Photo: Sergey Kolomiyets via Unsplash
UNDERSTANDING COVID-19 IN SCHOOL SETTINGS
By Dr David Nabarro and Katherine DeLand.
Educational continuity is essential to long term social cohesion and economic success. That is why in the context of COVID-19, we must better understand what it might mean to reopen schools so students can continue their education, whilst staying ahead of the virus.
Schools are a unique setting in society: they educate and protect children and create the foundation for a generation’s successes. This is particularly true when girls are educated. Schools provide children with not only education, but are also important sources of mental well-being, security, social well-being and – particularly in poorer communities – food. For many primary and secondary students, schools are also a key location for vaccine campaigns.
Communities around the world are conducting risk assessments to determine whether and how to reopen schools. Drs Mike Ryan and Maria Van Kerkhove from the World Health Organization (WHO) have said: A safe return to school can be managed only at the local level and only if local disease transmission is low.
This means that overcrowded schools with the fewest resources and most socio-economically disadvantaged students will be at a disproportionately high risk for outbreaks.
Going back to school depends on the local epidemiology, the local transmission, the local profile of schools, the size of schools, the density of schools, the resources that schools have.
Dr Mike Ryan, Executive Director, WHO Health Emergencies Programme
The age of the children in a given school will help tailor the risk calculus: younger children will have a harder time complying with precautionary measures (e.g. masking in under 10s), while older children will likely have more inclination to socialize without physical distancing.

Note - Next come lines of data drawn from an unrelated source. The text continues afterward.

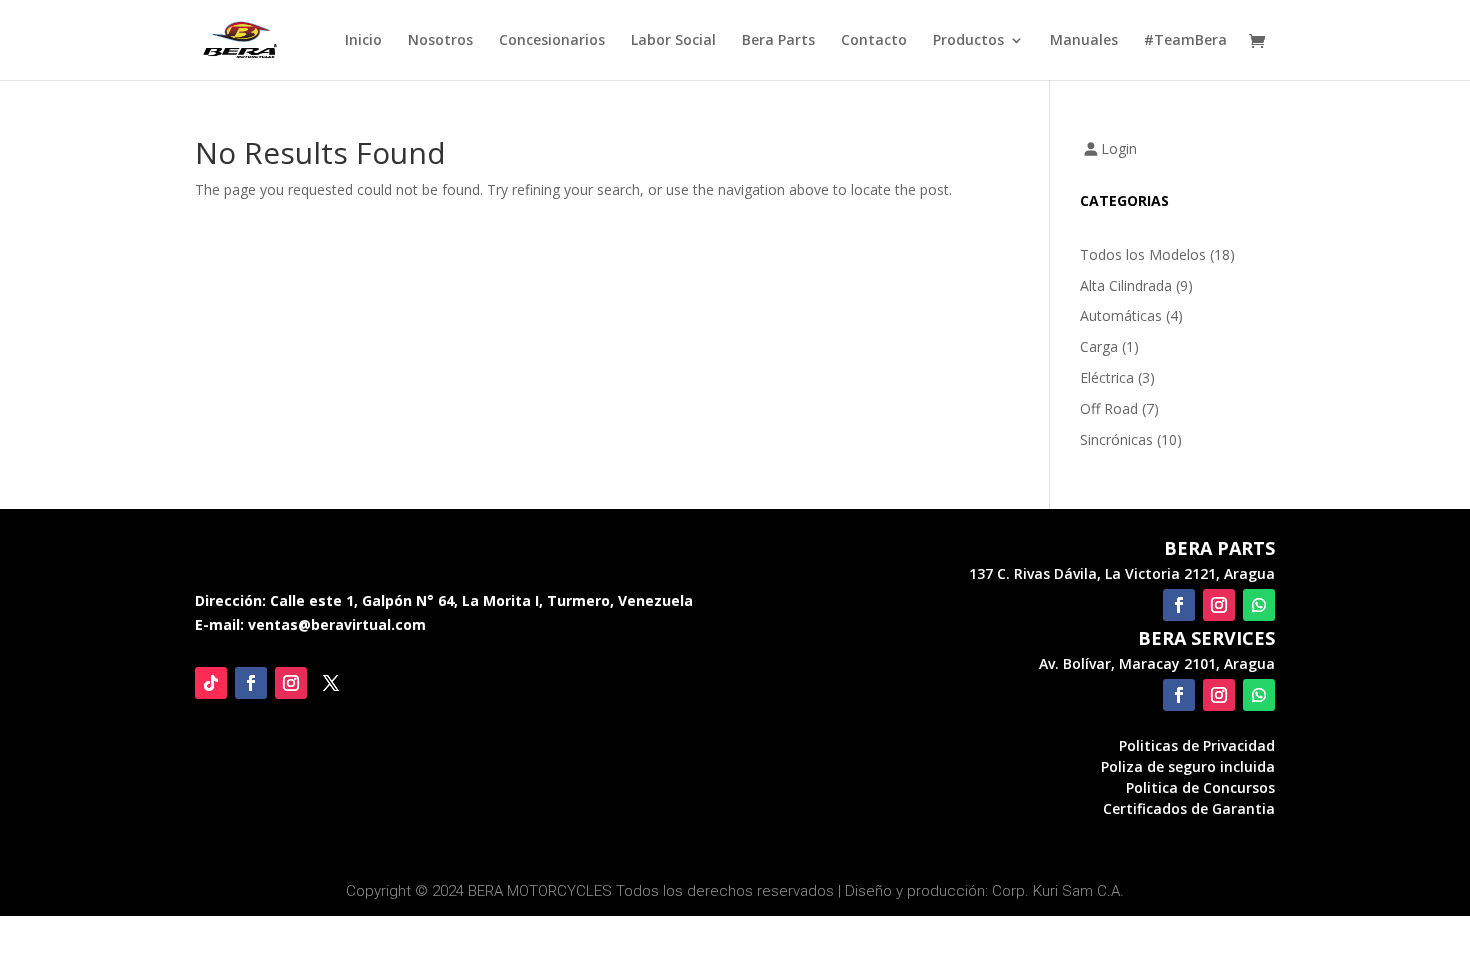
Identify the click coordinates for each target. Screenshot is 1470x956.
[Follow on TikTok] (211, 683)
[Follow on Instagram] (291, 683)
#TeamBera (1185, 41)
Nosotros (440, 41)
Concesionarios (552, 41)
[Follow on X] (331, 683)
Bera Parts (778, 41)
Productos (968, 41)
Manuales (1084, 41)
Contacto (874, 41)
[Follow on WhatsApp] (1259, 605)
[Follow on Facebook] (251, 683)
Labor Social (673, 41)
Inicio (363, 41)
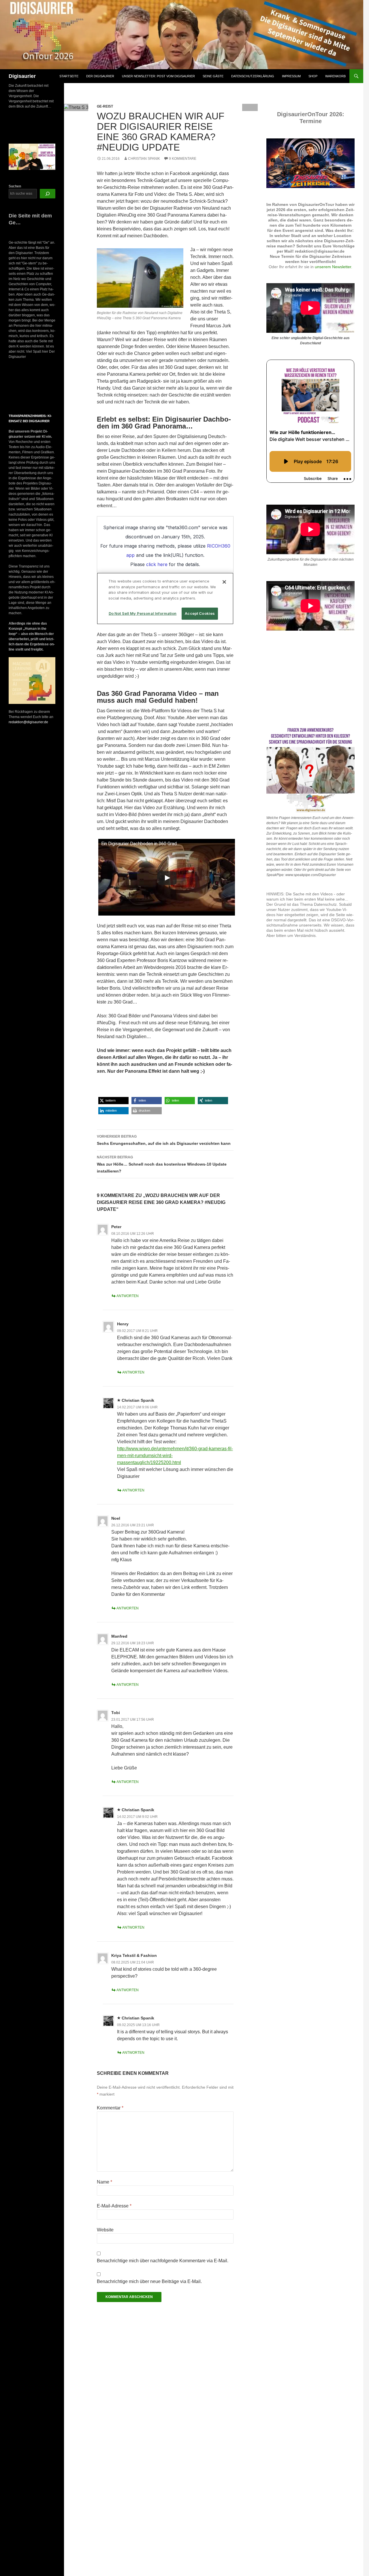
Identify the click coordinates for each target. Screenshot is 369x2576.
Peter (116, 1226)
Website (105, 2229)
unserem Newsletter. (333, 266)
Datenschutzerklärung (252, 76)
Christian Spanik (144, 159)
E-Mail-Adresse (114, 2205)
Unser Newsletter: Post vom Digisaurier (158, 76)
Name (104, 2181)
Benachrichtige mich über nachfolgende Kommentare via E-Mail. (162, 2260)
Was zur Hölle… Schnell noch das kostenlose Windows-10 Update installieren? (162, 1164)
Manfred (119, 1636)
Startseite (68, 76)
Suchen (15, 186)
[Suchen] (47, 193)
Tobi (115, 1712)
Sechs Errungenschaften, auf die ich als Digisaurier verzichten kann (164, 1140)
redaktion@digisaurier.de (28, 722)
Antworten (127, 1296)
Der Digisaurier (100, 76)
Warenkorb (335, 76)
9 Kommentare (182, 159)
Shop (312, 76)
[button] (113, 1100)
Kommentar (110, 2107)
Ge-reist (105, 106)
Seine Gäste (213, 76)
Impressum (291, 76)
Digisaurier (22, 76)
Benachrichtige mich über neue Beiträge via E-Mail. (149, 2281)
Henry (123, 1324)
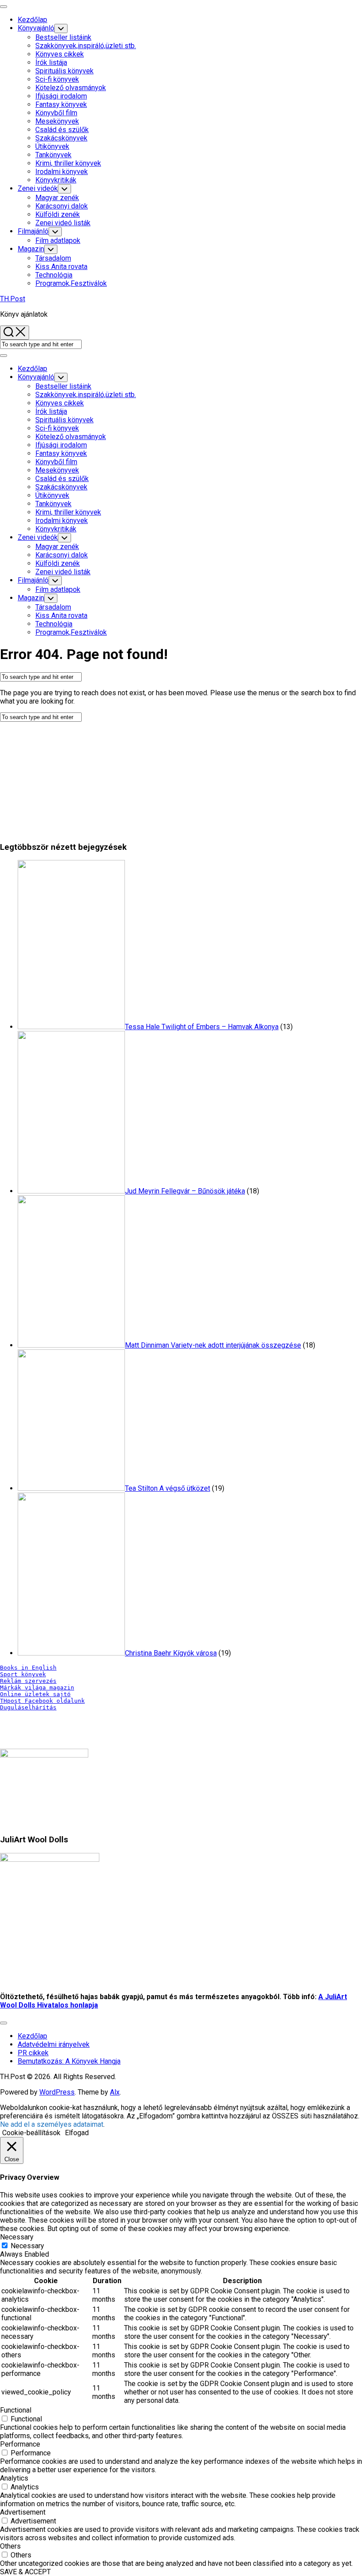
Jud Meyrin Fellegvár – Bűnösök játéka (185, 1191)
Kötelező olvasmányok (70, 87)
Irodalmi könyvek (61, 171)
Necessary (27, 2246)
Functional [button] (15, 2410)
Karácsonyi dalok (61, 206)
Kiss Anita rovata (61, 266)
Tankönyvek (53, 155)
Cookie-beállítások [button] (31, 2133)
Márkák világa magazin (37, 1687)
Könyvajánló (36, 28)
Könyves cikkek (59, 54)
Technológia (53, 275)
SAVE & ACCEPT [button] (25, 2572)
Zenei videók (38, 188)
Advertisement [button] (22, 2512)
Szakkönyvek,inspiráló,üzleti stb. (85, 46)
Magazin (31, 249)
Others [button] (10, 2546)
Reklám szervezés (28, 1681)
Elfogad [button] (77, 2133)
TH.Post (12, 299)
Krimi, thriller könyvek (68, 163)
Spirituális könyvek (64, 71)
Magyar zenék (57, 197)
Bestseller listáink (63, 37)
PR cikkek (33, 2053)
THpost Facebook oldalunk (42, 1700)
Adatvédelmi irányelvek (54, 2044)
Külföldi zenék (57, 214)
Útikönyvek (52, 146)
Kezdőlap (32, 19)
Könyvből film (56, 113)
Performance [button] (20, 2444)
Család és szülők (62, 129)
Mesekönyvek (57, 121)
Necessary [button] (17, 2237)
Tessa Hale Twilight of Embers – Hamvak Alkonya (202, 1027)
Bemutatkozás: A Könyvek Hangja (69, 2061)
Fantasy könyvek (61, 104)
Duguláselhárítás (28, 1707)
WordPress (57, 2092)
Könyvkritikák (55, 180)
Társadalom (53, 258)
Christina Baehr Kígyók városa (171, 1653)
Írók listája (51, 62)
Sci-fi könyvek (57, 79)
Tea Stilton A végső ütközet (167, 1488)
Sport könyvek (23, 1674)
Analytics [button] (14, 2478)
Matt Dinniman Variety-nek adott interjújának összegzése (213, 1345)
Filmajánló (33, 231)
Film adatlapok (57, 240)
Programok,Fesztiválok (71, 283)
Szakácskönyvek (61, 138)
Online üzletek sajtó (35, 1694)
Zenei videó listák (62, 223)
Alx (115, 2092)
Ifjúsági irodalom (61, 96)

The WHO/UNICEF/International Pediatrics Association guidance recommends that:
- children aged up to 5 years should not wear masks for source control;
- for children between 6 and 11 years of age, a risk-based approach should be applied to the decision to use of a mask; and,
- children and adolescents 12 years or older should follow the WHO guidance for mask use in adults.
There is no ”one size fits all” for individual family decisions on returning children to schools – all families will have their own risk profiles, including elderly or vulnerable family members living in the house, that must be considered.
The greatest risk for schools re-opening is for employees who are exposed to people each day they work on campus. These school employees, regardless of the level of educational institution, are at an increased risk of contracting and transmitting COVID because of their contact with a high number of people every day. This includes teachers, administrators, professors, aides, janitorial, grounds, maintenance and security staff.
Many schools are implementing creative, innovative re-opening strategies such as staggering start times, reducing student movement around the school, requiring masks and hybrid approaches (i.e. part in-person learning, part virtual learning environments). However, the decision to or not to reopen schools is complex, depending tremendously on local context and virus transmission rates, and is an obvious source of worry for parents, teachers, and students. Importantly, schools don’t operate in isolation; if there is transmission in communities, there can be transmission in the schools that operate in those communities.
Importantly, testing is no guarantee of a safe return to school because of the high rate of false-negative results with currently available tests. The challenge with false-positives isn’t that the test is inaccurate, but instead in interpreting what the test results might mean: it could mean that one did not have COVID-19 at the time of testing, but developed it later, or that the sample was not collected properly or collected too early in the infection. A negative test doesn’t prevent subsequent infection, so testing provides only a point in time understanding of COVID in a population.
Younger children will have greater challenge complying with prevention measures like masking, hand washing, etc., without substantial oversight.
However, case investigation indicates that child to child transmission in schools is uncommon, particularly in preschools and primary schools. Nonetheless, it is useful to note that surveillance strategies that only test symptomatic children will not identify children who are asymptomatic or have mild symptoms and recent data indicates that up to one-fifth of children are asymptomatic. As leaders and parents move forward in taking decisions about children and schools, it is particularly important that they remain mindful of the rates of transmission in the local community and tailor their approaches accordingly.
A large new study from South Korea offers an answer: Children younger than 10 transmit to others much less often than adults do, but the risk is not zero. And those between the ages of 10 and 19 can spread the virus at least as well as adults do.
The findings suggest that as schools reopen, communities will see clusters of infection take root that include children of all ages, several experts cautioned.
The question on whether or not to go back to school must not be made in isolation. Schools should be considered part of their community, with transmission risk prevention decisions taken in the context of local virus transmission rates.
Being ready to reassess decisions when the number of cases in the community changes, is the best way to stay on top of the virus and provide students and their families with opportunities to continue education with low risk.
WHO, UNICEF and the International Paediatric Association jointly reviewed the available evidence to develop guidance on the use of masks for children. In the absence of strong scientific evidence, consensus among these groups forms the main basis for this guidance.
The European Centre for Disease Prevention and Control published an overview of the epidemiology and disease characteristics of COVID-19 in children (0-18 years) in EU/EEA countries and the United Kingdom (UK), and an assessment of the role of childcare (preschools; ages 0-<5 years) and educational (primary and secondary schools; ages 5-18 years) settings in COVID-19 transmission.